**Exercise aim:** Scan the material for the word "will" and return every matching line.

── Records ──

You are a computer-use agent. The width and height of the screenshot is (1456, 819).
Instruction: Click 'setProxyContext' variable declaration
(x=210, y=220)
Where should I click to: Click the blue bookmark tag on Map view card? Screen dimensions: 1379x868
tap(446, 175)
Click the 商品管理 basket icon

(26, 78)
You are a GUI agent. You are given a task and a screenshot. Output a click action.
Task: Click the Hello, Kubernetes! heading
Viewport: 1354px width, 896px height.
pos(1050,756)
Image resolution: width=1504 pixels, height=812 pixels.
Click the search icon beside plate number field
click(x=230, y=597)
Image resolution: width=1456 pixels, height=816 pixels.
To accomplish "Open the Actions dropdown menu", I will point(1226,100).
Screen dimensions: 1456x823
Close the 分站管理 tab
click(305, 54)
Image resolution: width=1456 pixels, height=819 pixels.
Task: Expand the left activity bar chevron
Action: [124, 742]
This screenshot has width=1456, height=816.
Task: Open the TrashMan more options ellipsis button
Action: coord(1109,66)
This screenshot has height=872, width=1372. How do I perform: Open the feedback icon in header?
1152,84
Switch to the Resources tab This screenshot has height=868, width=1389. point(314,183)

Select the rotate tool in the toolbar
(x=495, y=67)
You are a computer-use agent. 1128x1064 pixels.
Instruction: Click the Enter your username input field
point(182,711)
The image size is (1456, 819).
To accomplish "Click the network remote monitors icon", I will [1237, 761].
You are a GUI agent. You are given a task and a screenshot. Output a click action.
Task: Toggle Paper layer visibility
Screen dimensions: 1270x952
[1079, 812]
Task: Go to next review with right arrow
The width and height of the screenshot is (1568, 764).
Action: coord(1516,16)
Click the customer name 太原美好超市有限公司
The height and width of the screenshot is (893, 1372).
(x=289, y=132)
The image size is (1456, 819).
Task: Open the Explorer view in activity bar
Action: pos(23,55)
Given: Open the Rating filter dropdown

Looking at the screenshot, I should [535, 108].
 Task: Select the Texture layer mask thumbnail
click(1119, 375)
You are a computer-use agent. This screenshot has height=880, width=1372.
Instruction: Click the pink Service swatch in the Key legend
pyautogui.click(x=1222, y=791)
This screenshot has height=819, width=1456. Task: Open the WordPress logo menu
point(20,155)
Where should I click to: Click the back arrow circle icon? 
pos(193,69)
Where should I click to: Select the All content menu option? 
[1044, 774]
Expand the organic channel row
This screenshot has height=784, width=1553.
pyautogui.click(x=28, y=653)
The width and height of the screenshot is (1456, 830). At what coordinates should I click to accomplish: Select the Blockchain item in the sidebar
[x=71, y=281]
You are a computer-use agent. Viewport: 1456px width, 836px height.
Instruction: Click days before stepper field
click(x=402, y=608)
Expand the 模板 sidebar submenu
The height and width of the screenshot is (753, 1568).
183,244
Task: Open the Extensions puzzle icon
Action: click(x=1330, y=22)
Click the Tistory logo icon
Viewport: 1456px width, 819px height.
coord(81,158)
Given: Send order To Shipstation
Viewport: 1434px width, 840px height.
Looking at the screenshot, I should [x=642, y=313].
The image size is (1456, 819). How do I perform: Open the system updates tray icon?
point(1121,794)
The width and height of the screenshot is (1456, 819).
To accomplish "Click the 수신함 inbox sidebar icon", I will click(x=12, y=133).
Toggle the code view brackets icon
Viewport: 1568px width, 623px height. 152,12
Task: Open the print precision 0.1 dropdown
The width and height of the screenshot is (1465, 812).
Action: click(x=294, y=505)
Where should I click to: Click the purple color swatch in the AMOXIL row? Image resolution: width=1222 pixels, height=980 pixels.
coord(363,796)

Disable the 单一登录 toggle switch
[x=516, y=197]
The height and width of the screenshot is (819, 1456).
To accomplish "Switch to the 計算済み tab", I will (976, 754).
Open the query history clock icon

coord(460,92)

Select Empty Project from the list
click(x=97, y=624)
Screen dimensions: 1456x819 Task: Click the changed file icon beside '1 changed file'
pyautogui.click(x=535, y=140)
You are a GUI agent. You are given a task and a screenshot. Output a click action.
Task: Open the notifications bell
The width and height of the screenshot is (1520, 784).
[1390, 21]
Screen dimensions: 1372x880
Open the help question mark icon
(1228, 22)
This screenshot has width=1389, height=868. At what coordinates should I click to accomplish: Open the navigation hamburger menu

───

**Expected answer:**
To accomplish "Open the Actions dropdown menu", I will point(1226,100).
To accomplish "Click the network remote monitors icon", I will [1237, 761].
To accomplish "Click the 수신함 inbox sidebar icon", I will click(x=12, y=133).
To accomplish "Switch to the 計算済み tab", I will (976, 754).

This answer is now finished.